As lovely as it was sit outdoors, once I stepped inside I was charmed by the new dÉcor by designer Kyla Coburn (whose credits include Loie Fuller on Westminster). The bar area has been spruced up with a dramatic new red glass bar top. In the middle of the room, large pieces of decorative tile have been laid and cafÉ tables set up to create the feeling of a Mexican patio. Around the perimeter of the room are the freshened up dining room tables and new hanging lamps that offer a bit more intimacy. The new look nicely matches the quality of food at Don Jose.

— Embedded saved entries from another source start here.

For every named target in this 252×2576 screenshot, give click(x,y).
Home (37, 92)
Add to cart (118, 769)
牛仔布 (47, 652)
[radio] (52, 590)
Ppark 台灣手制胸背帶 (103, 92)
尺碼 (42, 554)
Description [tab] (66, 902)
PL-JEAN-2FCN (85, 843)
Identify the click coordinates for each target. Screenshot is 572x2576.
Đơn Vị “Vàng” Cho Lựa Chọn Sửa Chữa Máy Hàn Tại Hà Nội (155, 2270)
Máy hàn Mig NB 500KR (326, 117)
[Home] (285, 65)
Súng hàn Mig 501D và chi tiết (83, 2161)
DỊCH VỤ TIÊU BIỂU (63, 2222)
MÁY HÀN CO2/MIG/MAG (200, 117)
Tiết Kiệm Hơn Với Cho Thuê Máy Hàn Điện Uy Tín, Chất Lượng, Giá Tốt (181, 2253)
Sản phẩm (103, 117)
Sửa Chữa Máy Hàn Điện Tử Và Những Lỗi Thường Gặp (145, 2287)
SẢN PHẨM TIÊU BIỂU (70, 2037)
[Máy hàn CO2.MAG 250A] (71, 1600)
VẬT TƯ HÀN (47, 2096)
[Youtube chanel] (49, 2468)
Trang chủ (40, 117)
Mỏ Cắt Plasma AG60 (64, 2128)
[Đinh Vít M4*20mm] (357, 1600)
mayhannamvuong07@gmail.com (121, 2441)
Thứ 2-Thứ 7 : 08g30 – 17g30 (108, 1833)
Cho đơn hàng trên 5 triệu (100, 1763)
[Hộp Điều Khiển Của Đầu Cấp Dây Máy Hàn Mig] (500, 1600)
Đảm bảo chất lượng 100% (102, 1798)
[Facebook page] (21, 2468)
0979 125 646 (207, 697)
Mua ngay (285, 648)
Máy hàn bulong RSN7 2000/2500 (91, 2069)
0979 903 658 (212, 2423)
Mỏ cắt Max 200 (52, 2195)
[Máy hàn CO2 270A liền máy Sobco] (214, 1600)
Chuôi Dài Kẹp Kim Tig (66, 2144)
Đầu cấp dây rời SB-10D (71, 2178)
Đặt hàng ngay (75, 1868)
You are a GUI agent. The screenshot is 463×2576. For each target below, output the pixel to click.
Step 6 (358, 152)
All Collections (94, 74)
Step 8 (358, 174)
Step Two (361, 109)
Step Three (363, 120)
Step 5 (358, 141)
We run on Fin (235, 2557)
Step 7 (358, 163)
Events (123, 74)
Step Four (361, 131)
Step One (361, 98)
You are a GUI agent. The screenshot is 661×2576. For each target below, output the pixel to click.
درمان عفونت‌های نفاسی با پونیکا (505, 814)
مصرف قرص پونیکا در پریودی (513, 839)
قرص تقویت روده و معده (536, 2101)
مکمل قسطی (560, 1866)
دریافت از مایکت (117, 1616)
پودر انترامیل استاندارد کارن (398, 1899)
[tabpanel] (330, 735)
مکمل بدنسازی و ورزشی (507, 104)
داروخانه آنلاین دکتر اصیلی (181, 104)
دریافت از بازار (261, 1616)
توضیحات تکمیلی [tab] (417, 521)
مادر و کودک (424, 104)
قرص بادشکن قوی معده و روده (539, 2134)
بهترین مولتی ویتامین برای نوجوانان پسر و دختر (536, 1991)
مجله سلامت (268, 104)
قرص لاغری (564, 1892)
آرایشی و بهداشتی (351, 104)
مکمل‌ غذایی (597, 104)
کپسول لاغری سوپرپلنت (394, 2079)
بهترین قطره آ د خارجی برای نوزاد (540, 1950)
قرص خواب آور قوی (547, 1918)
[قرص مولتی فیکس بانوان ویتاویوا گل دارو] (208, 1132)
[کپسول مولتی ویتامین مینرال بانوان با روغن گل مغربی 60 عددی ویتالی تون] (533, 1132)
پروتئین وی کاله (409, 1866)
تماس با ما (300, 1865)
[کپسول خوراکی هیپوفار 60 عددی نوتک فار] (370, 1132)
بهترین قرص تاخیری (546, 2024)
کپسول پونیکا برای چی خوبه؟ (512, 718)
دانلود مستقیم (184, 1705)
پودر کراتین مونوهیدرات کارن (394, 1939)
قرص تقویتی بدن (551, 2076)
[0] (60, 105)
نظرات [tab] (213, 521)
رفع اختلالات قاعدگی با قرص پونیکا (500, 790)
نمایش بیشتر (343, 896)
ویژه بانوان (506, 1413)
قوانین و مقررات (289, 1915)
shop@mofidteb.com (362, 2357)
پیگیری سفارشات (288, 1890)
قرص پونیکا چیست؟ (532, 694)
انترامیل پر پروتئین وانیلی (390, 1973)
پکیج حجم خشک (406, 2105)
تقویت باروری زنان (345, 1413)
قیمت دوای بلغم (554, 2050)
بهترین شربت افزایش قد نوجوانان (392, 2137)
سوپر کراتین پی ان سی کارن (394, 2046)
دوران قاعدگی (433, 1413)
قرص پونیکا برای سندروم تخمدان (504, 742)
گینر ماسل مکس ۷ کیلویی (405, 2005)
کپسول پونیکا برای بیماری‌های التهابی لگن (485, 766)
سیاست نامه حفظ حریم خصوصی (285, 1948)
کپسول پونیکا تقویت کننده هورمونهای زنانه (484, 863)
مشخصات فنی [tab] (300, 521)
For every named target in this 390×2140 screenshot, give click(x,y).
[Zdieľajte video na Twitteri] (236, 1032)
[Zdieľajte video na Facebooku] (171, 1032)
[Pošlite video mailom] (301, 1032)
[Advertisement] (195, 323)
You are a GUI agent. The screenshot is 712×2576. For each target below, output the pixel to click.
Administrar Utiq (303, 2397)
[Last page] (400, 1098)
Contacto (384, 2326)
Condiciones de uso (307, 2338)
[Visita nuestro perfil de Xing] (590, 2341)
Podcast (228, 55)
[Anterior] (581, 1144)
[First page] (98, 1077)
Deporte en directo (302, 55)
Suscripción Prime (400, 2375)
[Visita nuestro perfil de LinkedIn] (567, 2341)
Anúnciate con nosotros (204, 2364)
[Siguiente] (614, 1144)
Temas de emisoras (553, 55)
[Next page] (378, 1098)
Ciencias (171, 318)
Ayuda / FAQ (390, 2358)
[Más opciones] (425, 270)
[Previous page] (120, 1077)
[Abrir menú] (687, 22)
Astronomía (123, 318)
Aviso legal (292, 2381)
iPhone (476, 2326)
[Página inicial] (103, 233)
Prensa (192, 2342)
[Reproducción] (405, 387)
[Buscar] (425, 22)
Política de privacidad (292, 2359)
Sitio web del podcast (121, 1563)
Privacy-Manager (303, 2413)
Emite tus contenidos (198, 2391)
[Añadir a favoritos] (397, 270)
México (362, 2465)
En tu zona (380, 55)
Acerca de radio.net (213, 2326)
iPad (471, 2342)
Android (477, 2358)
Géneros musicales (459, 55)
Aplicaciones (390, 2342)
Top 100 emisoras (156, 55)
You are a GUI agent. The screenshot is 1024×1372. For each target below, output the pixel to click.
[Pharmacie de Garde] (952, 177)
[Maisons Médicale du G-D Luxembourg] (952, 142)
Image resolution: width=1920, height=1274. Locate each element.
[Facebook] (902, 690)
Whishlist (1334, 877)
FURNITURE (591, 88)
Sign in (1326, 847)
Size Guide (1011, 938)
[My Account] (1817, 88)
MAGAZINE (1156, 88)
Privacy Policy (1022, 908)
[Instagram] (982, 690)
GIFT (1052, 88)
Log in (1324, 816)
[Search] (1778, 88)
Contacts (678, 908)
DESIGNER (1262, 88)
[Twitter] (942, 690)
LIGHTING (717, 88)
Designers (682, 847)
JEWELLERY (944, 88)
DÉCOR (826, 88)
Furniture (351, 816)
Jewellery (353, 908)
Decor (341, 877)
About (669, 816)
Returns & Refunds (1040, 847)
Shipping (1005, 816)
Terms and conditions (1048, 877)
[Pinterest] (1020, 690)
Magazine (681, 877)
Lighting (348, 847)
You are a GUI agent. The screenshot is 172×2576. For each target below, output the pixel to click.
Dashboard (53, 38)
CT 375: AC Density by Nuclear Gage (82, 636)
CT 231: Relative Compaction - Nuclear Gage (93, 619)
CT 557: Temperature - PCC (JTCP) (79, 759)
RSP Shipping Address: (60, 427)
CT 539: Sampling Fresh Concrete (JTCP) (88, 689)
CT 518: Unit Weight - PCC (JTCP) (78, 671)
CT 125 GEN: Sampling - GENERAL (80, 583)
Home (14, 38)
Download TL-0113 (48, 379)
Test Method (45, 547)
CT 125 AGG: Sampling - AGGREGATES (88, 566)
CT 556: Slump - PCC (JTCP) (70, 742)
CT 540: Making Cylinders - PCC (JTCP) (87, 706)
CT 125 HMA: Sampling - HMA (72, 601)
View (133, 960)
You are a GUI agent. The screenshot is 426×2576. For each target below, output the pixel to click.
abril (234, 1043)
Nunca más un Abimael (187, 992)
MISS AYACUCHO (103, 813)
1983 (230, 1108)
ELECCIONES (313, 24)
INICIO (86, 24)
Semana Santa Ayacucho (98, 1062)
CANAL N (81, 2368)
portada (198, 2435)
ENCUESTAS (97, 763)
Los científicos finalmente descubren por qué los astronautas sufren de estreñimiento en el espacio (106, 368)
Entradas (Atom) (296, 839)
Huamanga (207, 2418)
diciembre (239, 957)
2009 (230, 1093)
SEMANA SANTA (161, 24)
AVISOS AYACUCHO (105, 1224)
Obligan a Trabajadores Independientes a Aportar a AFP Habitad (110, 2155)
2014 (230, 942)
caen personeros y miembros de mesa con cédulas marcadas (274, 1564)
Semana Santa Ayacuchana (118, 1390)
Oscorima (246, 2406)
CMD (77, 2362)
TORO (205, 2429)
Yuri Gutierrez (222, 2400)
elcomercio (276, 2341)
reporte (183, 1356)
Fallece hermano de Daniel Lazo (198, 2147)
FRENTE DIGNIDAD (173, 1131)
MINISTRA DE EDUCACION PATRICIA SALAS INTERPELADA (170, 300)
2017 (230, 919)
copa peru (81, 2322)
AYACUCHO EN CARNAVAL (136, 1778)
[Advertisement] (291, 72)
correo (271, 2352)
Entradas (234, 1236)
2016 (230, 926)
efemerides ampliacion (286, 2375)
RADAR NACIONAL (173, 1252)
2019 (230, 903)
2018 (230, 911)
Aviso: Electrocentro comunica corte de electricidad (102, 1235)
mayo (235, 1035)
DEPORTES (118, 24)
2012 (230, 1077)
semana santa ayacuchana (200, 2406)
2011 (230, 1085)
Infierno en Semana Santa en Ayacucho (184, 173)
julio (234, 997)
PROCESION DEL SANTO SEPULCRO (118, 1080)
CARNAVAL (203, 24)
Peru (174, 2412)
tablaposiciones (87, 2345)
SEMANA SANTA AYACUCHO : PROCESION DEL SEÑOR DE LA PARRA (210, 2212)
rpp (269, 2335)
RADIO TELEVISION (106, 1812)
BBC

The food all had a lightness about it and unlike many brunches, we left satisfied and yet not at all stuffed. The credit goes to a delicate touch in the kitchen.

Bill of Fare

A brunch for two at Don Jose Tequilas might look like this:

2 mimosa cocktails…$13.90

Mexican goat cheese omelet…$7.95

Strawberry Lime French Toast…$9.95

Side Chorizo sausage…$3.95

Total food and drink…$35.75

Tax…$2.87

Tip…$7.20

Total bill…$45.82

Don Jose Tequilas, 351 Atwells Ave., Providence, (401) 454-8951, www.donjoseteq.com. Casual. Wheelchair accessible. Highchairs. AE, D, MC, V. Brunch served Saturday and Sunday 10:30 a.m.-3 p.m. Serving dinner seven nights and lunch Thursday and Friday. In November, lunch and dinner served daily. Brunch dishes $7.95 to $12.95. Bloody Marys and Mimosas $6.95, margaritas start at $5.95.